というわけで角川文庫から再録アンソロジーが発売になるよ!
タイトルは10代のための新名作 君が見つける物語 スクール編です。
私の収録作品は『檸檬のころ』から「たんぽぽのわたげみたいだね」です。
発売予定日は本日25日、地方によって誤差あり、です。

私も半分以上読みましたが(今読んでる途中ですが)
正直「10代」って広くとったな……と思いました。
本が好きな11歳から、本なんて触りたくない16歳辺りまでが
メインターゲットかもしれません。
高校生で本好きとかだったら、自分で好きな本を探すほうがいいかな!
なにしろ全ジャンルごった煮、みたいな感じなので。
いや、ごった煮状態を否定するわけではなくてですね、
本当に「本読めって言われるけど、何読めばいいのか見当もつかねーよ!」
みたいな人には、ごった煮こそいいんだろうなと思います。

実際私は10代のころ、一般文芸で何読めばいいのかわかんなすぎて
小6から高2くらいまでラノベラブ☆ だったし!
(まーそれでいいじゃんって気もするんですけど)

「スクール編」のほか、「放課後編」も同時発売、
たぶん他のテーマも順次刊行されていきます。
お楽しみに!(自分はここまでなので無責任に言っとく)

しかし、再録アンソロジーってもっとあってもいいと思いませんか。
まあ漫然とつぎはぎ再出版状態になったら気持ち悪いでしょうけど!
『温泉小説』






とかは、書店で見て
素敵だなって思いました(すみません読んではいません)。
こういう、骨組みがしっかりしてて水準も高そうな
アンソロジーなら、いっぱい読みたいですけどね。
権利とかめんどくさいことがあるんでしょうか。
私は今回なにもめんどくさいことはありませんでしたが
(他社の文庫に再録をご快諾下さった幻冬舎さんに感謝します)。

今日からの角川さんを皮切りに、
各社「夏の文庫フェア」が始まるようですね。
地方でも各社100冊並ぶのかな~?
東京を出て初めての夏フェアなので、店頭がどうなるのか気になります。
by refri5erat0r | 2008-06-25 11:27 | 旧・告知

人間補欠合格(6/18)

こんにちは。

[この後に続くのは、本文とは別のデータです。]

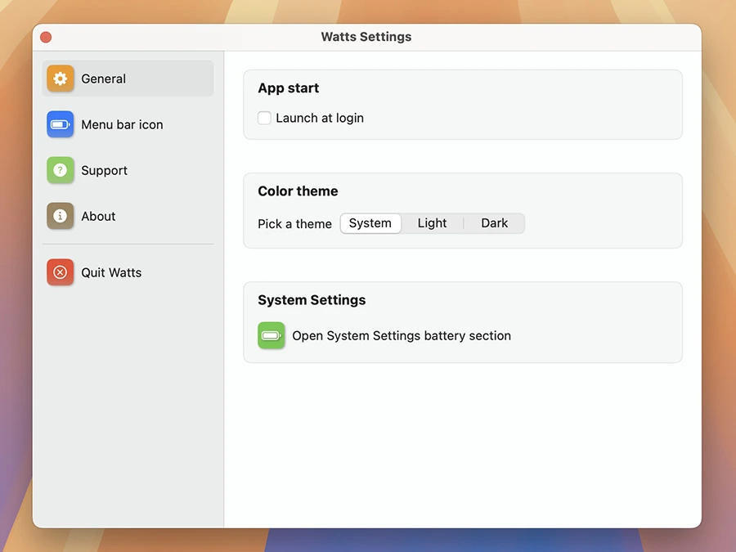Show the About section label
Viewport: 736px width, 552px height.
(x=98, y=216)
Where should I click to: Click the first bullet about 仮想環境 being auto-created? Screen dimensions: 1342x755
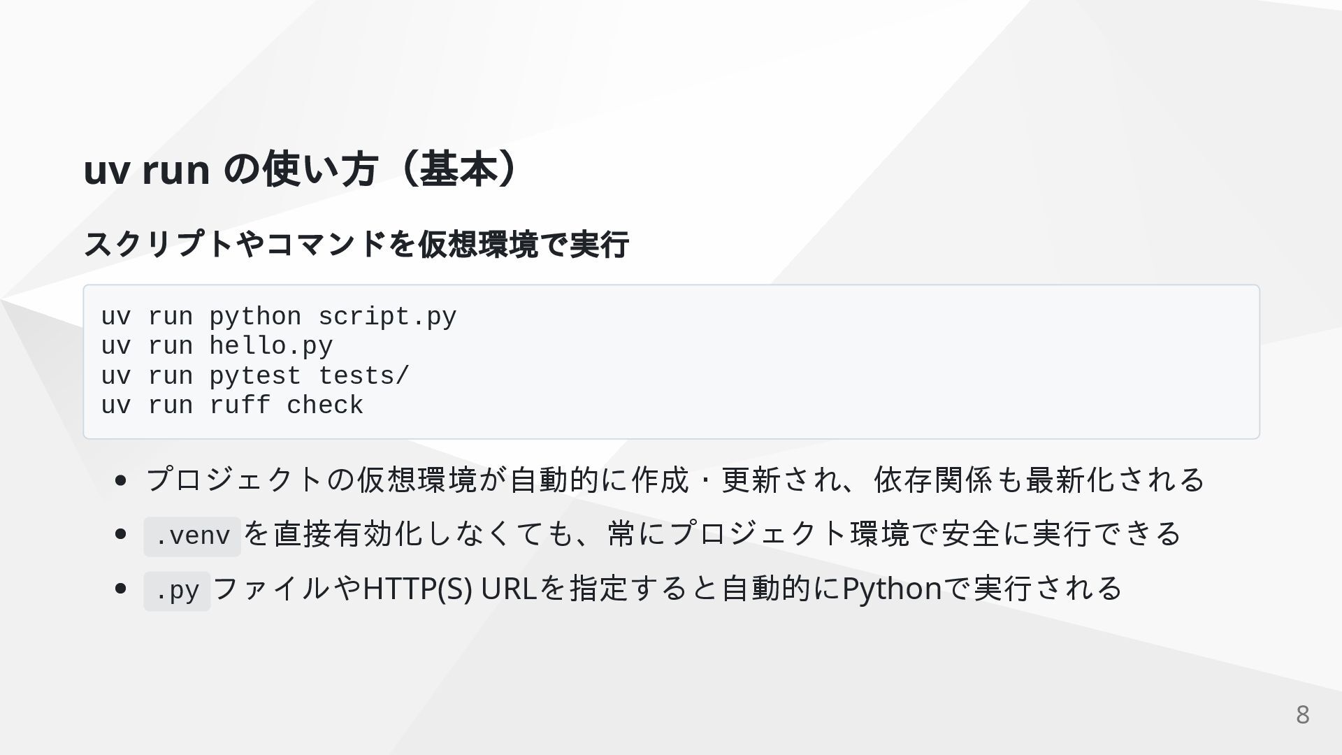[675, 480]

豊島ミホです。

太宰の「人間失格」を読みまして。3読目。

別に心動かされなかった自分にびっくりした……!
21歳の時(2読目)の心の震えっぷりはどこへ。

ちなみに桜桃忌にあわせて読んだのではないです。
どっちかっていうとアキバの通り魔事件からの連想。
犯人が青森の人だったからと、あと、
「『人間失格』読め……!」ってちょっと思ったから?

以前読んだ時に必死で私的な日記に抜き書きした部分とか
「ココからココまで」ってはっきりとわかるのに
それを抜き書きした自分が他人のようにしか感じられない。
君はそう思っているんだね……ふうん、みたいな。

いやむろん、文章がうめぇ……溶けそうなほどうめえ!
って箇所はありましたけれども(第二の手記最後の一文とか)、
技巧の問題じゃなく個人的な共感度数ではかなり読んだっけなかったです。

でも、「なんだこんなものか」と冷めた感想を得たわけではなく、
「太宰の季節を過ぎた俺やべえ!」と本気で焦っている今!
最近、ショッピングセンターではしゃぐ女子中学生を見ては
「私も年とったな……」と感じることが多かったのですが
外見だけじゃなく中身も年とってしまった!

しかもその現象は成長ではなく老いのよーな気がする。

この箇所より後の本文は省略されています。